(De Orlando Umberto Acosta)
Mirá hermano, lo que te cuento parece cosas de brujas, pero
te aseguro que está escondido en algún lugar de Buenos Aires y nos está
buscando.
En una esquina de Lavalle, el Negro Montero acariciaba el antiguo
reloj de cobre y el recuerdo de mi viejo se me prendió en el alma, seguí
subiendo y casi al llegar a la otra esquina fue Rivero el que acarició las
notas de un tango. Pude continuar la noche parado en esa cuadra, pero algo me
tiró a cruzar la 9 de Julio. Llegué a Corrientes y con el gigante a mis
espaldas miré hacia donde se pone el sol, me di vuelta para ver donde nace,
después cerré los ojos y quise imaginarla angosta, pero al abrirlos las luces
me cegaron devolviéndome la imagen de esta linda Buenos Aires que tiene tantos
misterios como historias, que no querés que se escapen, que se pierdan o queden
escondidas en algún zaguán.
Cuando llegué a Belgrano caminé hasta San José, después tomé
al sur buscando los burdeles que te hacen ruido de antes. La noche estaba
serena, tranquila, con un calorcito del norte invitándome a un trago.

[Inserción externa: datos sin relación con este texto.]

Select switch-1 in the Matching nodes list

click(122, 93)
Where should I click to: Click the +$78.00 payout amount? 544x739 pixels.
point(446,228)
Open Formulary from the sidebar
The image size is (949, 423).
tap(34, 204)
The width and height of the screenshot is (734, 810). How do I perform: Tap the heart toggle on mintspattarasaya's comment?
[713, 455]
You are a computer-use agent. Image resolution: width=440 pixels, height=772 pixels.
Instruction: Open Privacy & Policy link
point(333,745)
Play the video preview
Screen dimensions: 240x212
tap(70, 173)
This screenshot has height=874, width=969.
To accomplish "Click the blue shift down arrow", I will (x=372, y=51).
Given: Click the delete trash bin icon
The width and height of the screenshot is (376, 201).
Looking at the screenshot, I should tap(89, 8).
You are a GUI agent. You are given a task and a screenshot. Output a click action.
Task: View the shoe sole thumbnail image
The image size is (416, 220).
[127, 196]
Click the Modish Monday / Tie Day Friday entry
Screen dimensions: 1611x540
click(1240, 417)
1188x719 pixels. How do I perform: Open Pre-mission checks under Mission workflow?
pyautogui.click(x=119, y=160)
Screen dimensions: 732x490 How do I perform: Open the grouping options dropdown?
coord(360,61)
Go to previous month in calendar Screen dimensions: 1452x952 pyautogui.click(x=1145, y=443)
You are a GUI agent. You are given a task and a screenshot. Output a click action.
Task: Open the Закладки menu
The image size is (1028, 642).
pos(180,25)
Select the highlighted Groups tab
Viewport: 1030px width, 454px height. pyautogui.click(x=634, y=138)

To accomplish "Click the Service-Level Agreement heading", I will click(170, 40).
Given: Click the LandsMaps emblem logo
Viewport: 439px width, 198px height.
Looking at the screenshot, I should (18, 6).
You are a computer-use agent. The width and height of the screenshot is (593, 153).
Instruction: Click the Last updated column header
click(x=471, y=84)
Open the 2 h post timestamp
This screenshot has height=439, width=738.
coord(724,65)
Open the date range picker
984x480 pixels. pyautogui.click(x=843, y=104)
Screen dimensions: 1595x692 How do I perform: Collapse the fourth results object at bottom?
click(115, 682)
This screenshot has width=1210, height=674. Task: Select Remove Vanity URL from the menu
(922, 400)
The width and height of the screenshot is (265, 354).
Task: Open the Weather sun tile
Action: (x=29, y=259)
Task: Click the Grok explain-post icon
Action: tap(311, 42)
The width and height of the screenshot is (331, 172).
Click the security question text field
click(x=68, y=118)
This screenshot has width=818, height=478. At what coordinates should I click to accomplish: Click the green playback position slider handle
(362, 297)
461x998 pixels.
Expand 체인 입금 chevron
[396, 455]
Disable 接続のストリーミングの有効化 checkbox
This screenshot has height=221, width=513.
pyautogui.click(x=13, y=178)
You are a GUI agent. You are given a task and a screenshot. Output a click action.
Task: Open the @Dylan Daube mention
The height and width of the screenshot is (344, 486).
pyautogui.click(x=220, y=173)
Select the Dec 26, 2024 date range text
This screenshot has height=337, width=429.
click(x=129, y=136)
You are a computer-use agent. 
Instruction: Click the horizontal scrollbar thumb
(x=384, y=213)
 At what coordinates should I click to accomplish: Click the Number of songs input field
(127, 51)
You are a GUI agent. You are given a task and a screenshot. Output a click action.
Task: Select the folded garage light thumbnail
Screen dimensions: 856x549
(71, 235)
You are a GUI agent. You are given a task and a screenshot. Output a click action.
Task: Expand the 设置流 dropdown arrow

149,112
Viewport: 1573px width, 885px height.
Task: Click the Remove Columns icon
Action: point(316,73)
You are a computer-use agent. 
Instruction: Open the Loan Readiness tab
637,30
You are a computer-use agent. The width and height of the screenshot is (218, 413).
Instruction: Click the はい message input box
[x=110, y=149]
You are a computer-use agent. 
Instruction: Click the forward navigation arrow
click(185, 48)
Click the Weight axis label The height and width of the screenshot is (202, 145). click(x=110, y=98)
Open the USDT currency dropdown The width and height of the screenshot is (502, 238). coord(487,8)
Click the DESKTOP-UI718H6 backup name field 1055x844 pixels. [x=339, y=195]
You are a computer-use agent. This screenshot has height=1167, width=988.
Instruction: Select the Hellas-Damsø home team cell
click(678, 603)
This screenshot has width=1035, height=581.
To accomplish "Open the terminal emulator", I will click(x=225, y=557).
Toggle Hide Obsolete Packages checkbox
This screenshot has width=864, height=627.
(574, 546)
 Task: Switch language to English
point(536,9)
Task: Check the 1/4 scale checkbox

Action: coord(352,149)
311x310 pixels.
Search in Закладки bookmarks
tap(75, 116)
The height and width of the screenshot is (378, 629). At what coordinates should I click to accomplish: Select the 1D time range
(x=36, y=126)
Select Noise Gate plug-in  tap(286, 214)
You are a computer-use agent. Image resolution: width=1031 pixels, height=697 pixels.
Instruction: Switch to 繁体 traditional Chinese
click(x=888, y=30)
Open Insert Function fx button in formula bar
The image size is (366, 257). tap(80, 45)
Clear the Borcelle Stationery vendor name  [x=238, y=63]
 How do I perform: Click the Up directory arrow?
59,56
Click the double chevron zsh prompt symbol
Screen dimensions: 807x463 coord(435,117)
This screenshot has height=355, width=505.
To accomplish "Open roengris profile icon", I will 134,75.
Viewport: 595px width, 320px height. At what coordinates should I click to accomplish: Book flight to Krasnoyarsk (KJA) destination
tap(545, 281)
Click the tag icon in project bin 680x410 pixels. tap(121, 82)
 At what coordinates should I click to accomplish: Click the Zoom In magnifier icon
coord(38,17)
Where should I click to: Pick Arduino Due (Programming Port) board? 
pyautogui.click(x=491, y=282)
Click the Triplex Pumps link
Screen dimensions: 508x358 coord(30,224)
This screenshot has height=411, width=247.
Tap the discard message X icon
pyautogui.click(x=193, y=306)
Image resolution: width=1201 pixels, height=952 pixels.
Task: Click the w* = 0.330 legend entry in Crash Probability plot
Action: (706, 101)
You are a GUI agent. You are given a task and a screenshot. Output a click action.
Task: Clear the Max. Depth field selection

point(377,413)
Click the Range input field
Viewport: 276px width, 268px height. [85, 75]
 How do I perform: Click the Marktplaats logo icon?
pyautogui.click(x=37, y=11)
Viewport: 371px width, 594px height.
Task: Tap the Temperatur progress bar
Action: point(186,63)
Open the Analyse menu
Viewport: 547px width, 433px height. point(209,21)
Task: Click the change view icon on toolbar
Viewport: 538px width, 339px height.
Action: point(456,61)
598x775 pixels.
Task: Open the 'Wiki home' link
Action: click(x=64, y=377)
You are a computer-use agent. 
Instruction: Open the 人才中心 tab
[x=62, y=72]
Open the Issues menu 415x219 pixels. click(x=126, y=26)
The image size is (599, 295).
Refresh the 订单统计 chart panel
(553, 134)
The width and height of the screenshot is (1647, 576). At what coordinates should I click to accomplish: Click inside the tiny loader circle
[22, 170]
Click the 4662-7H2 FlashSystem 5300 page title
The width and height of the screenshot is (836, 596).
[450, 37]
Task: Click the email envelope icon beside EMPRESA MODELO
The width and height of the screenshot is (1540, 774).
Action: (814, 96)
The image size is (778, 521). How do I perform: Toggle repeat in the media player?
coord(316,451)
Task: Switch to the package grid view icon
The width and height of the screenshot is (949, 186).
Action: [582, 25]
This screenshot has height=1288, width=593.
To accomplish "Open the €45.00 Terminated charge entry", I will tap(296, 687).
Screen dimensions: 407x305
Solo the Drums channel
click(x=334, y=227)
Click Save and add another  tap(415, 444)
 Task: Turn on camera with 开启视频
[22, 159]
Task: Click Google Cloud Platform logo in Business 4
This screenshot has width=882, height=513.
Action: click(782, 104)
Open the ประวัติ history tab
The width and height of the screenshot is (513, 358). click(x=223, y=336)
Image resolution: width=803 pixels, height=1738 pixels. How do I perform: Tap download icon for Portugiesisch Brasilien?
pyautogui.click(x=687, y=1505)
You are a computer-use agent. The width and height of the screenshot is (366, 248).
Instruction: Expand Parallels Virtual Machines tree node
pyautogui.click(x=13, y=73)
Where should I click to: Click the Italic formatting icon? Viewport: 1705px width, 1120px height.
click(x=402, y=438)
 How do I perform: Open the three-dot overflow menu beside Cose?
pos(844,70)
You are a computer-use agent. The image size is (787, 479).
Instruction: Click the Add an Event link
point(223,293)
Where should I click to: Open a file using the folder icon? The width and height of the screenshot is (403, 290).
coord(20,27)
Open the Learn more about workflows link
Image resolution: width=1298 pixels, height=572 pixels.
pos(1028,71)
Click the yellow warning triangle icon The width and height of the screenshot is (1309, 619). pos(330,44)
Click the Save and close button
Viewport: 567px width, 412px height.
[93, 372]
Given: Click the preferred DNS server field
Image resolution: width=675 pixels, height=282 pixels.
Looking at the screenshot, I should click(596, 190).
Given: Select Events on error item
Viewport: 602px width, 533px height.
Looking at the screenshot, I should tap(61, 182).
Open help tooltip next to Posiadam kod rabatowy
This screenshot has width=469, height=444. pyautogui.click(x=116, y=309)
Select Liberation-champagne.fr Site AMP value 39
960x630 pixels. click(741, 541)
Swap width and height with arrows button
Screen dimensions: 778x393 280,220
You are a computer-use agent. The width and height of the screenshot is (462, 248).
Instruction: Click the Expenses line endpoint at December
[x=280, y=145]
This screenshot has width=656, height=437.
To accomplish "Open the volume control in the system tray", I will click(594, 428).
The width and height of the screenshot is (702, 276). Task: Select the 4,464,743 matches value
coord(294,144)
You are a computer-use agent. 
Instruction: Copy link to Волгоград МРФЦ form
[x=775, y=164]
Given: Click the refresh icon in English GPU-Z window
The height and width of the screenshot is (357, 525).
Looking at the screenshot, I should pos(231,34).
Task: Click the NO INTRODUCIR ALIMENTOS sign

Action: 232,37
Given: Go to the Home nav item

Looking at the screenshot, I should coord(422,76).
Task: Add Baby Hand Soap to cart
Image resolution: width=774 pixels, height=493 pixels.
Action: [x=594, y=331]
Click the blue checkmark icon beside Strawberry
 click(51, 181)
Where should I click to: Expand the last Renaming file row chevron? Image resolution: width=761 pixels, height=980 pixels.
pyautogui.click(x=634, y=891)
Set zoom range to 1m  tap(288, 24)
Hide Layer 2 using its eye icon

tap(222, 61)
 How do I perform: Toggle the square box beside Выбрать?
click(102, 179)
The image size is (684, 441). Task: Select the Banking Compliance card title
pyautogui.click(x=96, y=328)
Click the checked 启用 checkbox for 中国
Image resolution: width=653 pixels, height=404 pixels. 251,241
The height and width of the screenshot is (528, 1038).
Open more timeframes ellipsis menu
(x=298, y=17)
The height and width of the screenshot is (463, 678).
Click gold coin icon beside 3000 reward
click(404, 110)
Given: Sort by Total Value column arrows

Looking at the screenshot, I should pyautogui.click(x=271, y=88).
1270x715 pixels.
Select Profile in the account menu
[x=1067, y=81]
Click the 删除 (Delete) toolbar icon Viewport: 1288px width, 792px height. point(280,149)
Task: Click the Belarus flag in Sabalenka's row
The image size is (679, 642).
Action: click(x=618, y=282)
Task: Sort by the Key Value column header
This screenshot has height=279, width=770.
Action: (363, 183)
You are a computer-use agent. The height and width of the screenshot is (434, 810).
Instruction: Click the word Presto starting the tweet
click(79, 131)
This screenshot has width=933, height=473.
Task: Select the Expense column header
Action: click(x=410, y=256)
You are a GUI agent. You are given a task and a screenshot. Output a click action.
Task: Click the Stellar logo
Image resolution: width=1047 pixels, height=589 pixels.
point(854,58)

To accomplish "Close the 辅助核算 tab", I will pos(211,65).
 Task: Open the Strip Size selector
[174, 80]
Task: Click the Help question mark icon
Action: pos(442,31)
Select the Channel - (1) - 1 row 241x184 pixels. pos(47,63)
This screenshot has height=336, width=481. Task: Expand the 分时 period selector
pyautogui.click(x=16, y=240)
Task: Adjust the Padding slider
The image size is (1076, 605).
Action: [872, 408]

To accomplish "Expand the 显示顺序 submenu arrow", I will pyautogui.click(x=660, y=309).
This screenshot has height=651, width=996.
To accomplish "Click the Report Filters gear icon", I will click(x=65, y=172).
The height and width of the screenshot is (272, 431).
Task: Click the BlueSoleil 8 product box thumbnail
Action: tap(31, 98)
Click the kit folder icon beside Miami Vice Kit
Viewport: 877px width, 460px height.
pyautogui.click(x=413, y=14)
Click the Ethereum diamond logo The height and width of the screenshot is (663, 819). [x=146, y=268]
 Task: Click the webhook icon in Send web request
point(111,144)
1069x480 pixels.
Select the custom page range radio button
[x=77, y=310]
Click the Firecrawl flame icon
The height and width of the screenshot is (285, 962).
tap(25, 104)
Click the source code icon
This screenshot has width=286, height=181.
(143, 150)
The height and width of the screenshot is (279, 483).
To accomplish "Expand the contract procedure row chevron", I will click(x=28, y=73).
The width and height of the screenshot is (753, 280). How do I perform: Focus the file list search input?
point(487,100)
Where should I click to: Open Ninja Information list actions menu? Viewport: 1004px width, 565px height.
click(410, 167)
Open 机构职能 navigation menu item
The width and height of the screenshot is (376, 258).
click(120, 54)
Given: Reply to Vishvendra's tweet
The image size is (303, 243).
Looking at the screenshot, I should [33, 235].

De golpe, como por antojo, sin ser invitado, un trueno
pareció partir la tierra en dos pedazos, las luces se apagaron, pero un
relámpago agregó misterio a la noche. Cuando todo pasó… más oscuro que antes,
las casas más bajas –no puedo creerlo–, en la esquina un farolito apenas
iluminando, la luna tira un hilo de plata en las piedras negras, pero brillando
en la noche de Montserrat. En algún lugar suenan los tambores de los negros y
el candombe vive con el tango en esa calle. De un boliche se escapan las notas
de un dos por cuatro, me arrastran para adentro sin preguntarme, parece que está
diciendo: Sé que me estás buscando.
Cuatro mesas y algún borracho. Me metí como si fuera mi casa;
del otro lado del mostrador una puerta a un patio, una planta de glicina con
sus racimos celestes colgando, a la izquierda una escalera a un cuarto y otros
cuantos a la derecha; Charlo canta “Viejo Ciego” y Canaro lo acompaña. Crucé el
patio como si la mina me esperara, giré la cabeza a un lado, juntas las caras y
salimos bailando. A un costado un guapo canfinflero de bigotito afinado, me
mira como con bronca y amaga, otro lo para, le chamuya al oído, y se rajan.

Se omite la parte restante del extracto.